→ EXERCISE GOAL:
Return the run of lines below that opens with the line containing "Task: Choose the 7d time range" and closes with the line containing "Task: Click the 10% orange progress segment", keeping each one exact.

Data excerpts
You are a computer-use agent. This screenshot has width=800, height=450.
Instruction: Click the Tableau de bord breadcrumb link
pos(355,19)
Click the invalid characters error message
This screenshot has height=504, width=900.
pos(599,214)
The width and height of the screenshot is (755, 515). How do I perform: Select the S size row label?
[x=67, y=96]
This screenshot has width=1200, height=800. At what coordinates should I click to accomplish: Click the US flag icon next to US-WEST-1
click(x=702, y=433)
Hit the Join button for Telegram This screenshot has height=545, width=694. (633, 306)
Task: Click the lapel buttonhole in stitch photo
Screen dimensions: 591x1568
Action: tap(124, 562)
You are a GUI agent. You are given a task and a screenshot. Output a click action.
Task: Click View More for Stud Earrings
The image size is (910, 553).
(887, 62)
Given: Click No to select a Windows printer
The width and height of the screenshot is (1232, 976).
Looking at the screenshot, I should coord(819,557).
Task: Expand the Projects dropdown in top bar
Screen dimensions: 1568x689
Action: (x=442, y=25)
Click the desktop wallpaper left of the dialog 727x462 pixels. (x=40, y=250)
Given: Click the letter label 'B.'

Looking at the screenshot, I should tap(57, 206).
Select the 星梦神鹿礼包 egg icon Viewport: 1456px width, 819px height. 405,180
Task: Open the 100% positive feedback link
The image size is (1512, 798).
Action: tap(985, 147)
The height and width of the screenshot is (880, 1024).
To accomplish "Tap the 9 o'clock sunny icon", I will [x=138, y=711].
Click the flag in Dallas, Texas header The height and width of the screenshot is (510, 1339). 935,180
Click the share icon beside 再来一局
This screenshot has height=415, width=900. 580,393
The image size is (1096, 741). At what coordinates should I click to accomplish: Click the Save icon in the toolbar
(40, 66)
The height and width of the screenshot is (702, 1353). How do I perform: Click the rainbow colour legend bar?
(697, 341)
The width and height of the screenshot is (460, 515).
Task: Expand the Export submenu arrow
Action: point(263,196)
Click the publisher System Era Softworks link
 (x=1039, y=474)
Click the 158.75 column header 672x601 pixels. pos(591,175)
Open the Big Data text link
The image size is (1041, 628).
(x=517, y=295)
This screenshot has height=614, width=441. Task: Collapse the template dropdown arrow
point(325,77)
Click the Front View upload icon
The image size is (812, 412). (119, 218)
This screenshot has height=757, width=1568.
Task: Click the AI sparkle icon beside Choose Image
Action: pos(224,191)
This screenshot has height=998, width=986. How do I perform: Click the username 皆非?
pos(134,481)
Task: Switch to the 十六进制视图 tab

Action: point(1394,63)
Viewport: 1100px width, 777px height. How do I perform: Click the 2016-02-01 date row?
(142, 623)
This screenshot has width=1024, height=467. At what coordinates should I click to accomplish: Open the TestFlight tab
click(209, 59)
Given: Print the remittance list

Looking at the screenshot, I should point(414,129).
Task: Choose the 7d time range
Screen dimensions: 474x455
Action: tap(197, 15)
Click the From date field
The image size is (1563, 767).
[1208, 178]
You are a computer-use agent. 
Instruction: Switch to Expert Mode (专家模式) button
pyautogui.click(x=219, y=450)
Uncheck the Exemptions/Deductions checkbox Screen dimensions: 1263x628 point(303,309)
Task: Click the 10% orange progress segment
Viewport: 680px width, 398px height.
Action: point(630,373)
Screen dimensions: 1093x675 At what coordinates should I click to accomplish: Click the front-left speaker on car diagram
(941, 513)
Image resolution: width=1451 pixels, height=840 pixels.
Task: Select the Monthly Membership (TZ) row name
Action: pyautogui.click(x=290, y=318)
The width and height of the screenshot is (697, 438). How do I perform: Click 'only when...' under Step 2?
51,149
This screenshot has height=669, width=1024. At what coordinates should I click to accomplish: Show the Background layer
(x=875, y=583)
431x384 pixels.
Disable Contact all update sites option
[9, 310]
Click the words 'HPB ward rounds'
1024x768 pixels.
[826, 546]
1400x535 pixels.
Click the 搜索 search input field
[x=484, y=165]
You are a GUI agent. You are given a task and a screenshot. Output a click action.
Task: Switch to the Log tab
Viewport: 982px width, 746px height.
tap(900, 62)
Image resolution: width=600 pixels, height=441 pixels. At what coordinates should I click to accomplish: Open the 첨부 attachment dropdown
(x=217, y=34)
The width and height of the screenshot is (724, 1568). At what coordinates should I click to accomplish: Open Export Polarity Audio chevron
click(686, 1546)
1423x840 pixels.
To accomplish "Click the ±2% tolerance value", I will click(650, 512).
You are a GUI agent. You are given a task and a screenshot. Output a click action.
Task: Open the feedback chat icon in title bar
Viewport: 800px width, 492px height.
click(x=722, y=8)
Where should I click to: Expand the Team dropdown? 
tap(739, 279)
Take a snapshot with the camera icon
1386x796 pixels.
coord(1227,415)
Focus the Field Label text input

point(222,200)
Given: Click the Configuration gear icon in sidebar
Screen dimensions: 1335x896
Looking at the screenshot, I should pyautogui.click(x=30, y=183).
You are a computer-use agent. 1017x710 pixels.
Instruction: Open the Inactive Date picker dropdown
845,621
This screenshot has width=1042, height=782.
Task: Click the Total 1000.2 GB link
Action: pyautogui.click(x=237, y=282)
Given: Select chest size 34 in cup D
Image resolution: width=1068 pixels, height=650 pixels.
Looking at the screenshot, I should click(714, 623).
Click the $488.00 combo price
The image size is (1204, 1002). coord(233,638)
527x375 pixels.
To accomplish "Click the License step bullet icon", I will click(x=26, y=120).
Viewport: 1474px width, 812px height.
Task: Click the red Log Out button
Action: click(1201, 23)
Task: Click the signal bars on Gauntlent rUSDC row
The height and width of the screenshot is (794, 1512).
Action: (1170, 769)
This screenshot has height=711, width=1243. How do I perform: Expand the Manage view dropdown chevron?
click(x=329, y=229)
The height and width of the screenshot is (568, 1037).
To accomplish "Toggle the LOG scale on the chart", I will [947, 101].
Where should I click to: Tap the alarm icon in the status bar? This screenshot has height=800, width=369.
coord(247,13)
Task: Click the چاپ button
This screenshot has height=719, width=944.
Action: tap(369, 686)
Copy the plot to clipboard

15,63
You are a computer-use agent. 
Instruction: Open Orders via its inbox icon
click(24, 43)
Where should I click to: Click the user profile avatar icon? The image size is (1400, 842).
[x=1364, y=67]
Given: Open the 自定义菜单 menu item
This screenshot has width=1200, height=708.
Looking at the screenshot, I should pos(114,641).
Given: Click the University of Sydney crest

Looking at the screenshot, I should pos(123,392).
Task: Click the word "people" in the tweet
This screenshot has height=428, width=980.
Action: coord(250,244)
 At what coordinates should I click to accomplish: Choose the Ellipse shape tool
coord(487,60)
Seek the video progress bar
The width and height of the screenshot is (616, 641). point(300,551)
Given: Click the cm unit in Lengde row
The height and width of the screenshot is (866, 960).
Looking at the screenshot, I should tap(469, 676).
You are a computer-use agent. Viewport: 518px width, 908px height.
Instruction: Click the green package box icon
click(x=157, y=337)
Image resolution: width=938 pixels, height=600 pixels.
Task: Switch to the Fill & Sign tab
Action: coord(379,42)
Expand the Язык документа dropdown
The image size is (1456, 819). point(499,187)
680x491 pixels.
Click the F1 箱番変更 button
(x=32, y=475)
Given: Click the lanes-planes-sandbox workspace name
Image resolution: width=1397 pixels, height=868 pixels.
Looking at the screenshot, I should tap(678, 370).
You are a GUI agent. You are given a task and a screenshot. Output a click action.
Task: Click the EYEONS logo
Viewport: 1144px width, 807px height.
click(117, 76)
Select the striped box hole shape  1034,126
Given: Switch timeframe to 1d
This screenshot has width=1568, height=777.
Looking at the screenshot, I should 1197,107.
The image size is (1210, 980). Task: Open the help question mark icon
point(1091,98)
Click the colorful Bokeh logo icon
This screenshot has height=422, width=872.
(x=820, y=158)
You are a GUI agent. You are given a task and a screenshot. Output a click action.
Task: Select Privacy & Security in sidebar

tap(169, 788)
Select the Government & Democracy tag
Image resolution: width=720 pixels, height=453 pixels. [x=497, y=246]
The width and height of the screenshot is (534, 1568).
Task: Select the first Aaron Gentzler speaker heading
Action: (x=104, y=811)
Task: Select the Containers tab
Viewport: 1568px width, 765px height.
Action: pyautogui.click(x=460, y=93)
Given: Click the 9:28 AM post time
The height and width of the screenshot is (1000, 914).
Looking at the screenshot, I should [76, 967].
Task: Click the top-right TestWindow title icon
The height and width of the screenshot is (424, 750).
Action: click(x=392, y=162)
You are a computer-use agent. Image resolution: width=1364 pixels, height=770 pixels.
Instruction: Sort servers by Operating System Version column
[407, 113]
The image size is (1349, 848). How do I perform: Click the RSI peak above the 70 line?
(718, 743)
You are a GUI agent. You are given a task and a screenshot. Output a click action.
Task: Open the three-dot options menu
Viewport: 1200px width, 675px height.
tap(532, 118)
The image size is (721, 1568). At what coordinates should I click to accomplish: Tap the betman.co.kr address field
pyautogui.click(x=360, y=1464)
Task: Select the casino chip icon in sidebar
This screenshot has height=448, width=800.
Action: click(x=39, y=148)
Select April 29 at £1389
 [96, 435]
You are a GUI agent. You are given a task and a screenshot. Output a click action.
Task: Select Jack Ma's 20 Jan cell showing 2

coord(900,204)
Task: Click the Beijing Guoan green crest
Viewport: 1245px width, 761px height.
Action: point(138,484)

→ SOLUTION TO THIS TASK:
Task: Choose the 7d time range
Screen dimensions: 474x455
Action: tap(197, 15)
Click the From date field
The image size is (1563, 767).
[1208, 178]
You are a computer-use agent. 
Instruction: Switch to Expert Mode (专家模式) button
pyautogui.click(x=219, y=450)
Uncheck the Exemptions/Deductions checkbox Screen dimensions: 1263x628 point(303,309)
Task: Click the 10% orange progress segment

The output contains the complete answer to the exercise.